* **Your objective**
Write the data out again, character for character, with no images.

[Dataset entries]
'''

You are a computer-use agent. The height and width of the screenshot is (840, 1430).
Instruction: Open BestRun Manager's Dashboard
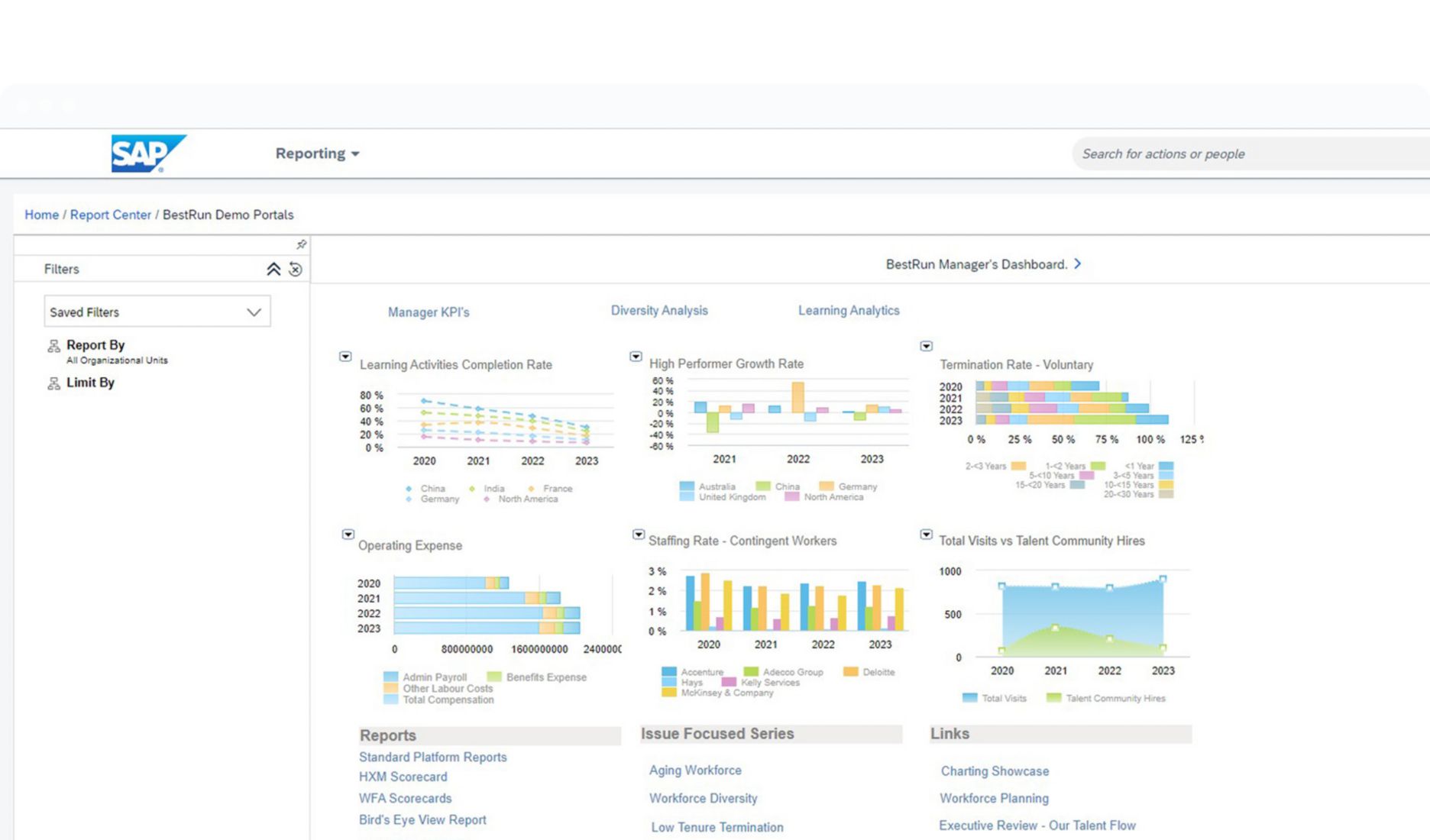(x=982, y=264)
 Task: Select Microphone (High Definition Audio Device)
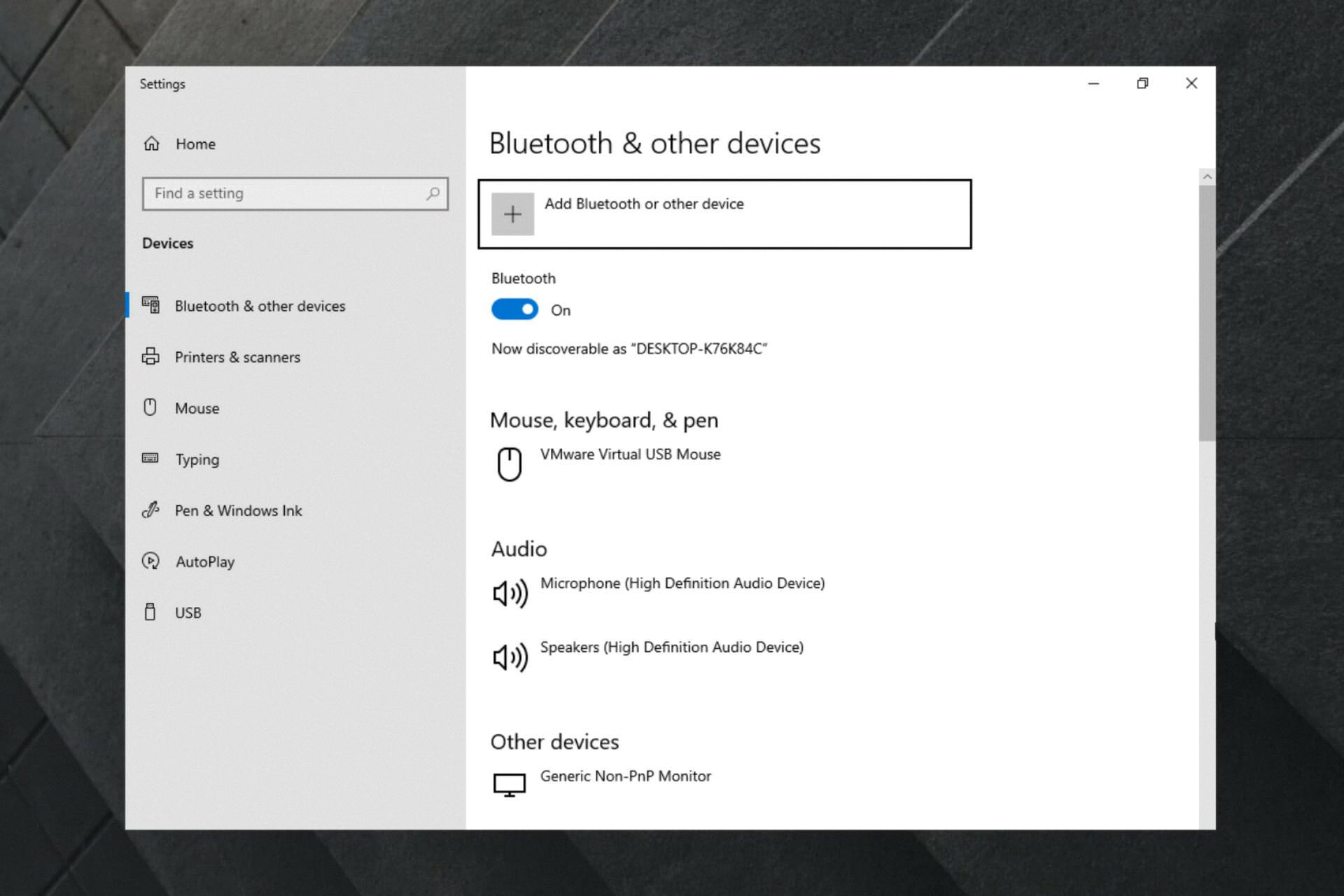click(x=682, y=582)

'''

* **Answer to this exercise**
You are a computer-use agent. The height and width of the screenshot is (840, 1430).
Instruction: Open BestRun Manager's Dashboard
(x=982, y=264)
 Task: Select Microphone (High Definition Audio Device)
click(x=682, y=582)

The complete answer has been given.